▸ **WORK TO COMPLETE**
Output exactly, with nothing added, the entries from the first line through the line with "Terms and Conditions (1076, 1767)".

▸ **EXCERPTED RECORDS**

***

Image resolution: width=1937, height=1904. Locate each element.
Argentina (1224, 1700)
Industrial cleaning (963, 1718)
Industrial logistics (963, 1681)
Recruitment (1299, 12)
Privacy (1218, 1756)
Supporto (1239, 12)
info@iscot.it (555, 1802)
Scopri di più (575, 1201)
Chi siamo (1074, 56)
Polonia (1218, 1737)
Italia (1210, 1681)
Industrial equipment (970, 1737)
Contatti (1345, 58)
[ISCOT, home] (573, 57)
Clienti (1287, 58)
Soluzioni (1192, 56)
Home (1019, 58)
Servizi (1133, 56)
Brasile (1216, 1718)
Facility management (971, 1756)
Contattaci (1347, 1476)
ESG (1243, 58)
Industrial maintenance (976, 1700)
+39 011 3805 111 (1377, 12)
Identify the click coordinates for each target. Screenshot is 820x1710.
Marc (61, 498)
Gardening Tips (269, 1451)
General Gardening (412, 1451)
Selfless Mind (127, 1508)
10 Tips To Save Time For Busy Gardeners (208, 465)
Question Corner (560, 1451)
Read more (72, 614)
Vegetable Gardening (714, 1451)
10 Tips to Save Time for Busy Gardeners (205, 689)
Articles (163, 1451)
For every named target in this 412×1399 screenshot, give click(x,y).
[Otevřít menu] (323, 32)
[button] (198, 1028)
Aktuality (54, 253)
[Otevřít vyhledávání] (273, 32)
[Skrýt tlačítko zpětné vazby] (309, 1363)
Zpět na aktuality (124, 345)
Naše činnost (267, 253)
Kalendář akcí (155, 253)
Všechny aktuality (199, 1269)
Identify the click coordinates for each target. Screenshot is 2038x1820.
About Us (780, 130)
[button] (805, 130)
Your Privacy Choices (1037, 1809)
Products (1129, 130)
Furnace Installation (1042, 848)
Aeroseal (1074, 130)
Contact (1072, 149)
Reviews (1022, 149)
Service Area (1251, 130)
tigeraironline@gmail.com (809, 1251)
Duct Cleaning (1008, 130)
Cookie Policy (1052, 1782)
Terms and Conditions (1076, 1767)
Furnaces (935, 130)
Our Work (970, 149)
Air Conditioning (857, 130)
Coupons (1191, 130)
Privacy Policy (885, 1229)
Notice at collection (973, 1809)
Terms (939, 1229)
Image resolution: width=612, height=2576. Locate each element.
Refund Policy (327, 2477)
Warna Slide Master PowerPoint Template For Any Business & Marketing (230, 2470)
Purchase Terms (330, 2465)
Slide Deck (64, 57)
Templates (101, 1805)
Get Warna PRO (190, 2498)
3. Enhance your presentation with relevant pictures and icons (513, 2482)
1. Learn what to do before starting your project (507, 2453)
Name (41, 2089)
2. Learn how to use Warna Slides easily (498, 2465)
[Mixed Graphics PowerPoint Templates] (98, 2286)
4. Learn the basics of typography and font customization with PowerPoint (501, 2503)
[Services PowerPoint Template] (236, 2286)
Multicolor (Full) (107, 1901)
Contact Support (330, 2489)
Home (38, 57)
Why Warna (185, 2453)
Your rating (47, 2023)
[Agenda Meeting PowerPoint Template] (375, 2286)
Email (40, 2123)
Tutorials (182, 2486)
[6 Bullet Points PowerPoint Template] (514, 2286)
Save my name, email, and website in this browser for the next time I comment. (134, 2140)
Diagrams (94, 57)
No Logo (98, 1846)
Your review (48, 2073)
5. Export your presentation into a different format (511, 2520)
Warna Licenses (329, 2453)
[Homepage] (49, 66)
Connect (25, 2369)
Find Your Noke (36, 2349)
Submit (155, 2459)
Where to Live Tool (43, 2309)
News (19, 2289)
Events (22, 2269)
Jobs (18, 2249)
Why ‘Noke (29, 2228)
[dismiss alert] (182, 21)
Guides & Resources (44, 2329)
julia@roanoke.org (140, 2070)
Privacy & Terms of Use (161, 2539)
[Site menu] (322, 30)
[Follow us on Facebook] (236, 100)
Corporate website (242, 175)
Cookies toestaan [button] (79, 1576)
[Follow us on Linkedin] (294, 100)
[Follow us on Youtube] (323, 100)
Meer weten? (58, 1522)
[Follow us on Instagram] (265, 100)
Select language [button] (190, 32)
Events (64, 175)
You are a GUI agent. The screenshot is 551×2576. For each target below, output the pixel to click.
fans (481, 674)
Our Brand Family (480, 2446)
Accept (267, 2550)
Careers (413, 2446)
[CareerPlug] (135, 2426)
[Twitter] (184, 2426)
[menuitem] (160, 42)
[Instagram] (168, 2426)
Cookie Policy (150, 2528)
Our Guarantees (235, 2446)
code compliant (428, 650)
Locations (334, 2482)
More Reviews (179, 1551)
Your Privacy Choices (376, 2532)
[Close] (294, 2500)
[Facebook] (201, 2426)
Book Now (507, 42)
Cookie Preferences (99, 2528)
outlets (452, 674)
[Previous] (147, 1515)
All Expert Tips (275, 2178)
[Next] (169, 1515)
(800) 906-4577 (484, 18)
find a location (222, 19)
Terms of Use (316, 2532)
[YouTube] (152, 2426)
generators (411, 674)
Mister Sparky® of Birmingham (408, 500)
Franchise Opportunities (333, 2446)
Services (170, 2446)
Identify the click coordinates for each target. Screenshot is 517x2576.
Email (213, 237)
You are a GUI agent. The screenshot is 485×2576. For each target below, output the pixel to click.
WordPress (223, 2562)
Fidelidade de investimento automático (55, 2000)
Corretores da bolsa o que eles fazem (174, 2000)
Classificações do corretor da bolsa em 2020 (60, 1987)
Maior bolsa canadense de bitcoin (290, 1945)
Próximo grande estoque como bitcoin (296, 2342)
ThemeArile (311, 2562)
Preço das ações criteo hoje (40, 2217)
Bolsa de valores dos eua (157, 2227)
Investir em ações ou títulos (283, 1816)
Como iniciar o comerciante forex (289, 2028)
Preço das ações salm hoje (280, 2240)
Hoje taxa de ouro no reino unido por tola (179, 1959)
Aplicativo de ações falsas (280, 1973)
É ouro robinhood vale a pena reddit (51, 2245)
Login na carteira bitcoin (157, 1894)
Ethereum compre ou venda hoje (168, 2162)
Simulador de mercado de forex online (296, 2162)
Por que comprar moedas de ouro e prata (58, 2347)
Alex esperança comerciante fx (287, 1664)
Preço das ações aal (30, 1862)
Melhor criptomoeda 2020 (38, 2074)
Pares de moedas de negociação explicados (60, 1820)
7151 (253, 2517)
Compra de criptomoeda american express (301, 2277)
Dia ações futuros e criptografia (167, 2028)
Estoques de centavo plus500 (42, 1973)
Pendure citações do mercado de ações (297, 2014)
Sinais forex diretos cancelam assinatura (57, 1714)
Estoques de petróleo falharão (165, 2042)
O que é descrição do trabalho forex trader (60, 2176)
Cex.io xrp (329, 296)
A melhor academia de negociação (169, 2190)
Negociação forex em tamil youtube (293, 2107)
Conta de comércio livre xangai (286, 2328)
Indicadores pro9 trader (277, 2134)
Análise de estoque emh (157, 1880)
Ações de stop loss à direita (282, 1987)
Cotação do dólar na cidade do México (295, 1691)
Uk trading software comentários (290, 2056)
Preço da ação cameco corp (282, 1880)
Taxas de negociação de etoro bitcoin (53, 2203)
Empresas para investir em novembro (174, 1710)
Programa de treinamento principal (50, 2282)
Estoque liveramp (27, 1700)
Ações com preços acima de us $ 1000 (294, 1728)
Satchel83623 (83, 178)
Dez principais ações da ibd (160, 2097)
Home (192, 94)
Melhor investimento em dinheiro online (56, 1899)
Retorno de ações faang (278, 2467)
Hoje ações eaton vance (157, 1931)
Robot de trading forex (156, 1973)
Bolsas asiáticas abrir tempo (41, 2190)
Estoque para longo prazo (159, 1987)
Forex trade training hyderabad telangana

***

▸ **RESULT BELOW**
Image resolution: width=1937, height=1904. Locate each element.
Argentina (1224, 1700)
Industrial cleaning (963, 1718)
Industrial logistics (963, 1681)
Recruitment (1299, 12)
Privacy (1218, 1756)
Supporto (1239, 12)
info@iscot.it (555, 1802)
Scopri di più (575, 1201)
Chi siamo (1074, 56)
Polonia (1218, 1737)
Italia (1210, 1681)
Industrial equipment (970, 1737)
Contatti (1345, 58)
[ISCOT, home] (573, 57)
Clienti (1287, 58)
Soluzioni (1192, 56)
Home (1019, 58)
Servizi (1133, 56)
Brasile (1216, 1718)
Facility management (971, 1756)
Contattaci (1347, 1476)
ESG (1243, 58)
Industrial maintenance (976, 1700)
+39 011 3805 111 (1377, 12)
Identify the click coordinates for each target. Screenshot is 820x1710.
Marc (61, 498)
Gardening Tips (269, 1451)
General Gardening (412, 1451)
Selfless Mind (127, 1508)
10 Tips To Save Time For Busy Gardeners (208, 465)
Question Corner (560, 1451)
Read more (72, 614)
Vegetable Gardening (714, 1451)
10 Tips to Save Time for Busy Gardeners (205, 689)
Articles (163, 1451)
For every named target in this 412×1399 screenshot, give click(x,y).
[Otevřít menu] (323, 32)
[button] (198, 1028)
Aktuality (54, 253)
[Otevřít vyhledávání] (273, 32)
[Skrýt tlačítko zpětné vazby] (309, 1363)
Zpět na aktuality (124, 345)
Naše činnost (267, 253)
Kalendář akcí (155, 253)
Všechny aktuality (199, 1269)
Identify the click coordinates for each target. Screenshot is 2038x1820.
About Us (780, 130)
[button] (805, 130)
Your Privacy Choices (1037, 1809)
Products (1129, 130)
Furnace Installation (1042, 848)
Aeroseal (1074, 130)
Contact (1072, 149)
Reviews (1022, 149)
Service Area (1251, 130)
tigeraironline@gmail.com (809, 1251)
Duct Cleaning (1008, 130)
Cookie Policy (1052, 1782)
Terms and Conditions (1076, 1767)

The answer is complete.